4. Consideration of any representations made during consultation;

5. Instead of dismissing, the employer should seek to offer alternative employment.

The Severance Payments Act, Cap. 355A (SPA) has not been repealed by the ERA and its provisions in relation to redundancy therefore still apply. Section 3 of the SPA provides that where an employer dismisses because of redundancy, the employee is entitled to a severance payment calculated in accordance with the First Schedule as follows: 2.5 weeks’ basic pay for each year up to 10 years; 3 weeks’ basic pay for each year over 10 years but under 20 years; 3.5 weeks’ basic pay for each year over 20 years but under 33 years.

 Basic pay is defined as“the insurable earnings of an employee calculated in accordance with regulation 17 of, and the Schedule to, the National insurance and Social Security (Collection of Contributions) Regulations, 1967.” The current NIS insurable earnings limit is $4,650.00 for monthly paid workers or $1073.00 for weekly paid workers. In other words, an employee is not entitled to severance calculated at a rate in excess of the NIS limit. Any additional payments are in the sole discretion of the employer.

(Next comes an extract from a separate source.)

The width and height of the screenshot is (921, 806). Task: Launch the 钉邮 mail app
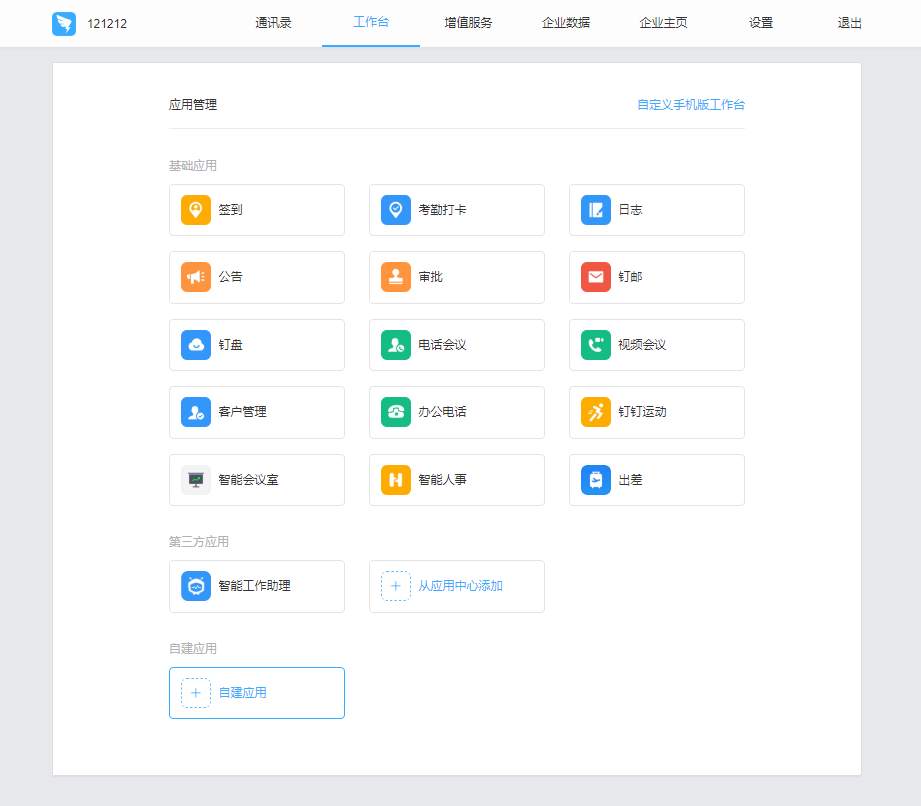point(656,277)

 Section 29 of the SPA provides for the recovery by the employer of a rebate on the payment of severance where the employer “is liable to pay under Part II [section 3] and has paid a severance payment to an employee.” No rebate is payable in respect of any payment made to an employee employed for less than the requisite 104 weeks. The amount of the rebate is“such percentage…as the Minister prescribes” in accordance with the Third Schedule to the Act. Best of luck with that.

 In terminating the contract of employment even in a case of redundancy, the employer is required to give adequate notice to the employee. The minimum periods of notice which an employer is required to give to an employee in relation to the termination of the contract of that employee is set out in section 22 of the ERA.

 Upon termination of the contract of employment,the employer is required to issue the employee with the following:

1.   A certificate of employment record;

2.   Written reasons for the dismissal where the employee so requests;

3.   Final pay slip;

4.   National Insurance Termination/Lay Off Certificate; and

5.   Pension options (if applicable).

Here’s to hoping that there is no sharp increase in the unemployment rate or, for that matter, any additions to the public sector wage bill in anticipation of elections.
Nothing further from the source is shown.